WHAT THIS TASK INVOLVES
Wherever a line in the records contains the word "Given", return that line.

Saved entries
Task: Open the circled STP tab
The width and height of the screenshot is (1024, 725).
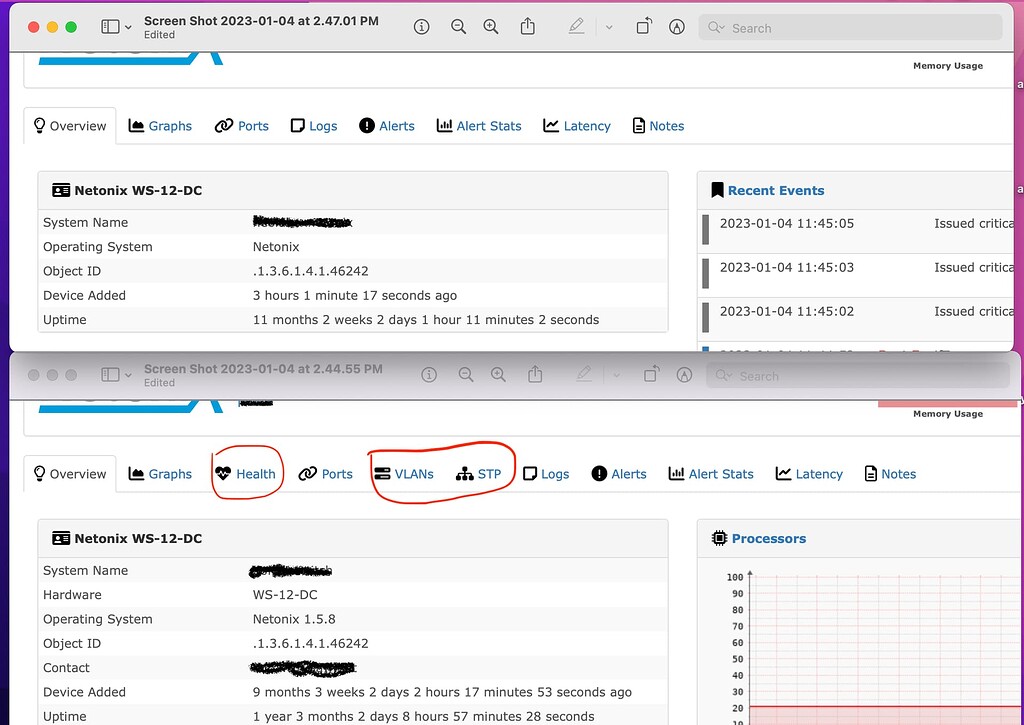Action: click(481, 473)
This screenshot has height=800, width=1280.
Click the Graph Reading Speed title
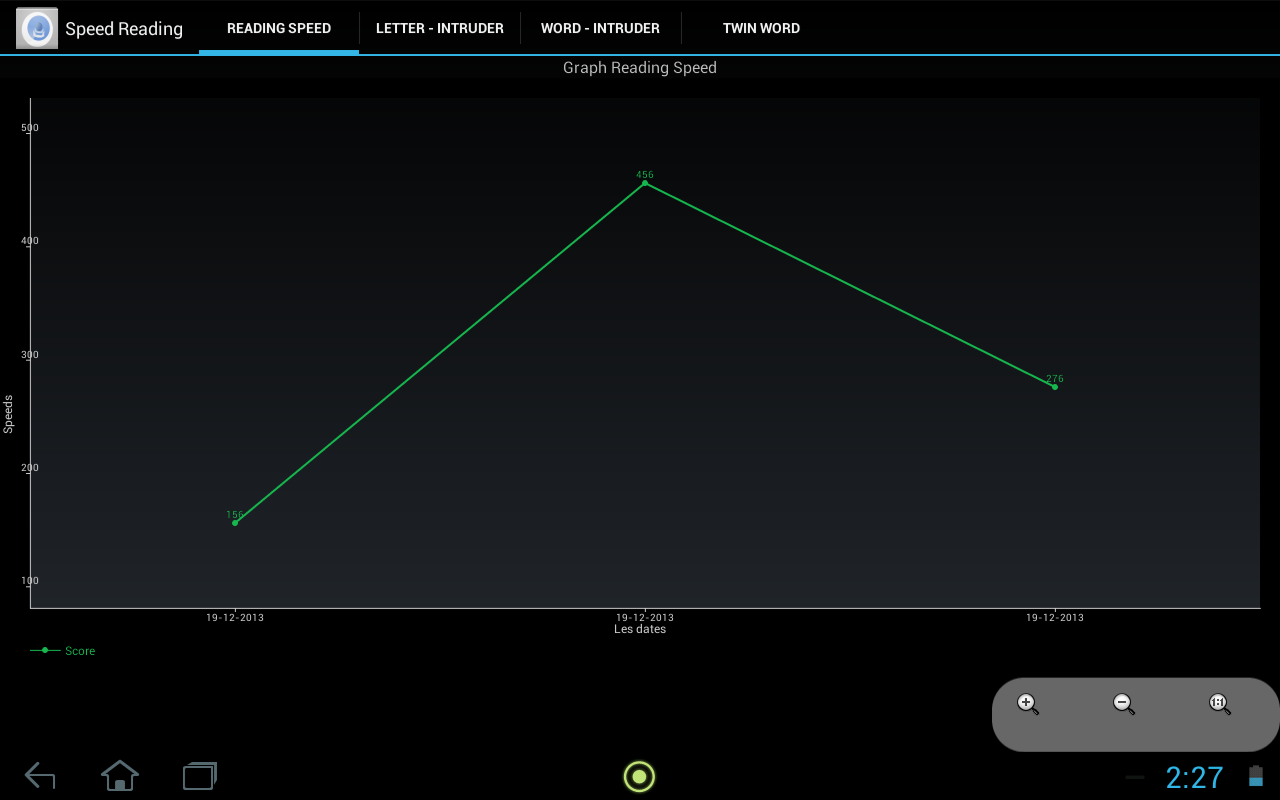click(x=640, y=68)
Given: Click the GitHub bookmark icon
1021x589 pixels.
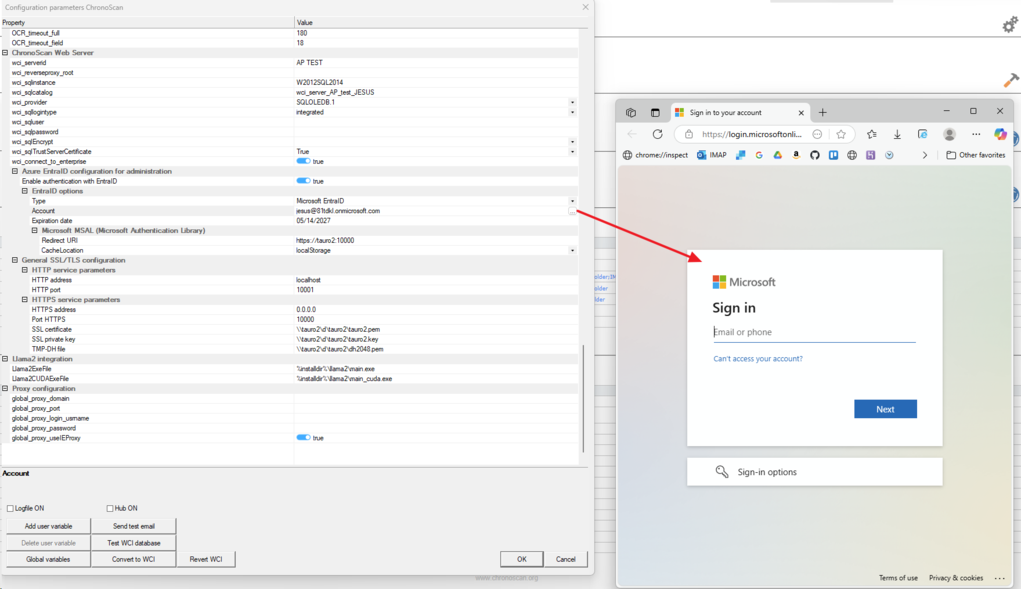Looking at the screenshot, I should point(814,155).
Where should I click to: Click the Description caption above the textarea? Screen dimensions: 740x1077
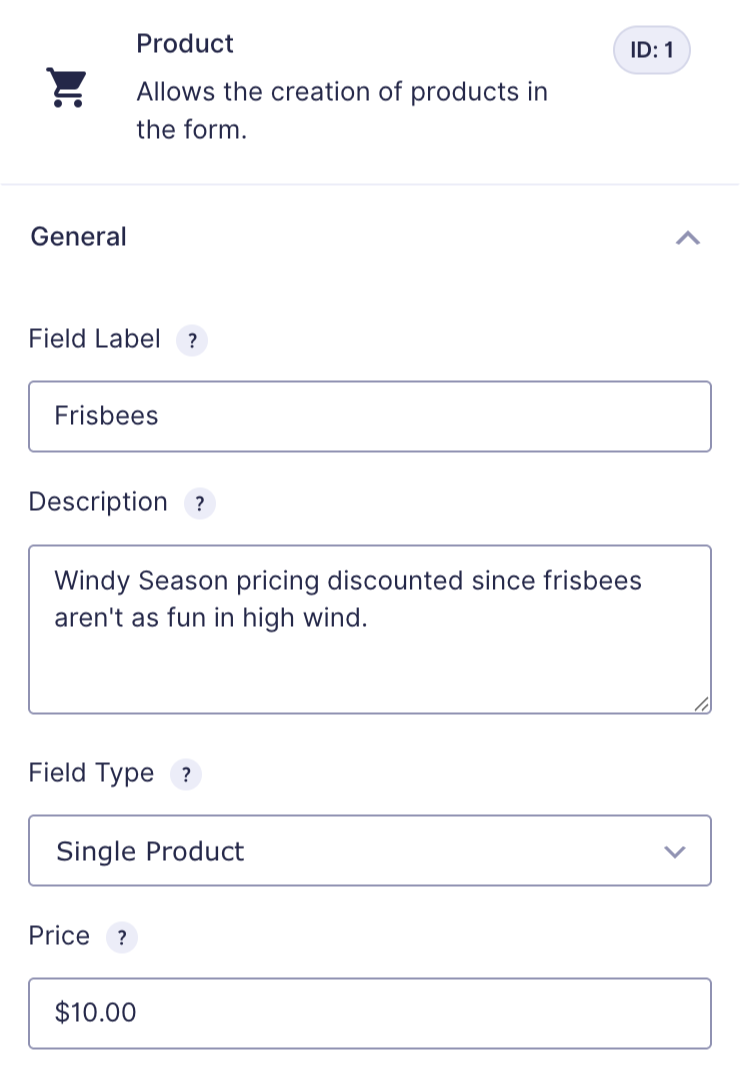pyautogui.click(x=98, y=502)
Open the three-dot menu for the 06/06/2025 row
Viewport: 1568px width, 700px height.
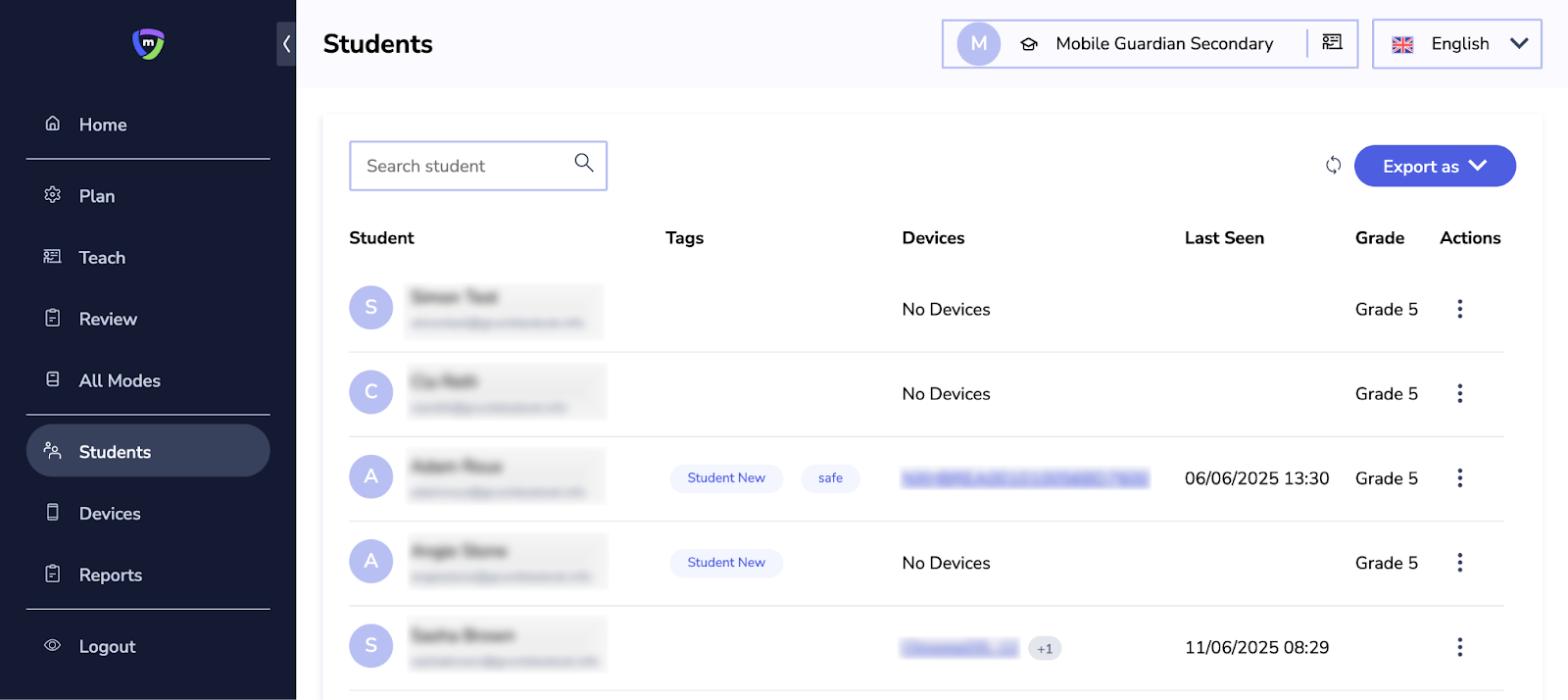point(1459,477)

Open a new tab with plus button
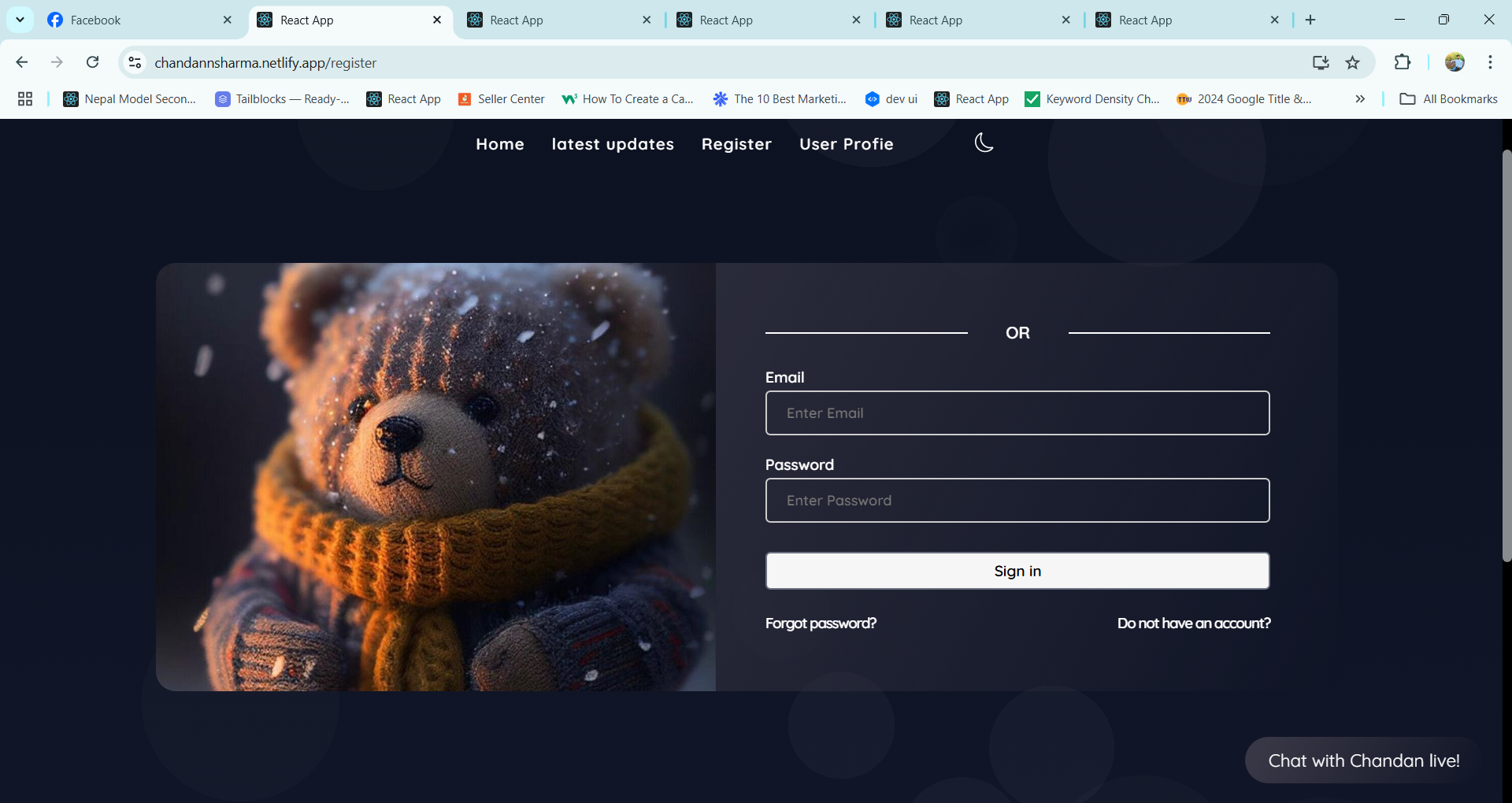point(1310,20)
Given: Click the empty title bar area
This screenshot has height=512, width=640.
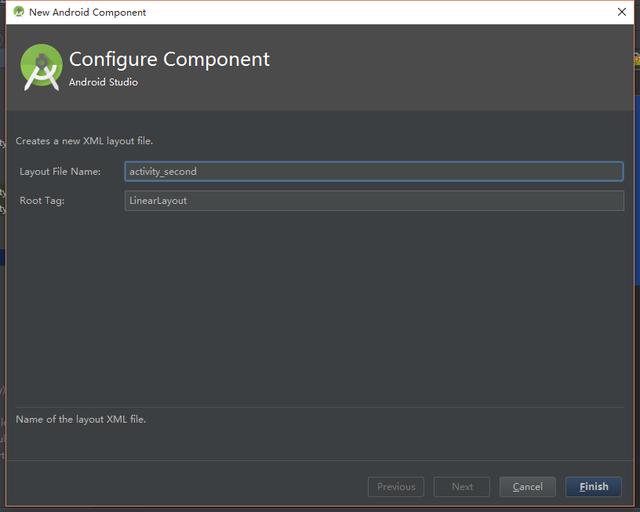Looking at the screenshot, I should pyautogui.click(x=380, y=12).
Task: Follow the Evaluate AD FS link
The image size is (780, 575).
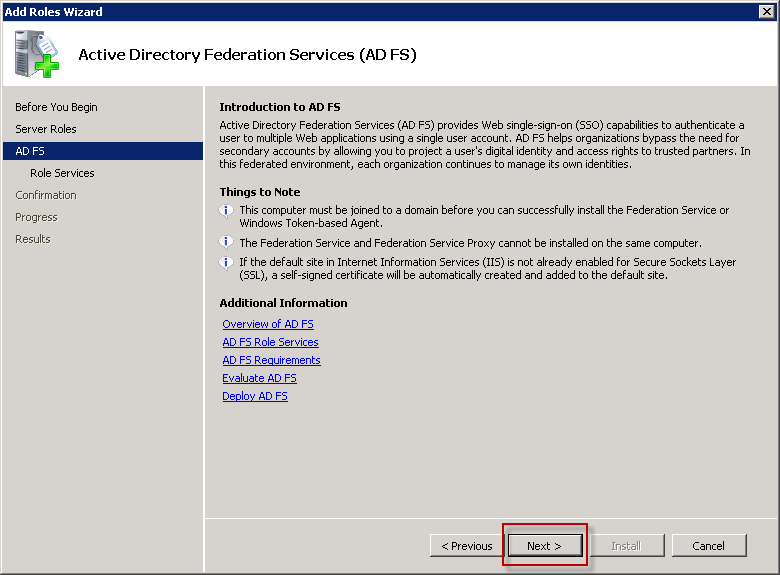Action: click(x=259, y=378)
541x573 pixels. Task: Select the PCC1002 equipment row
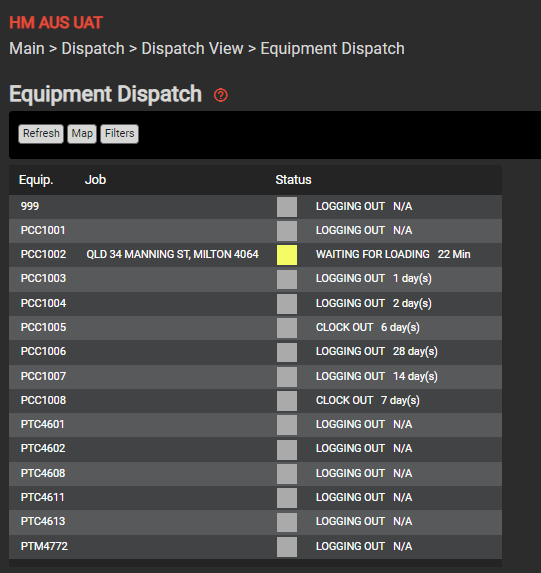point(256,255)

ANSWER TO THIS PROBLEM
Given: Click the GitHub bookmark icon
Given: Click the empty title bar area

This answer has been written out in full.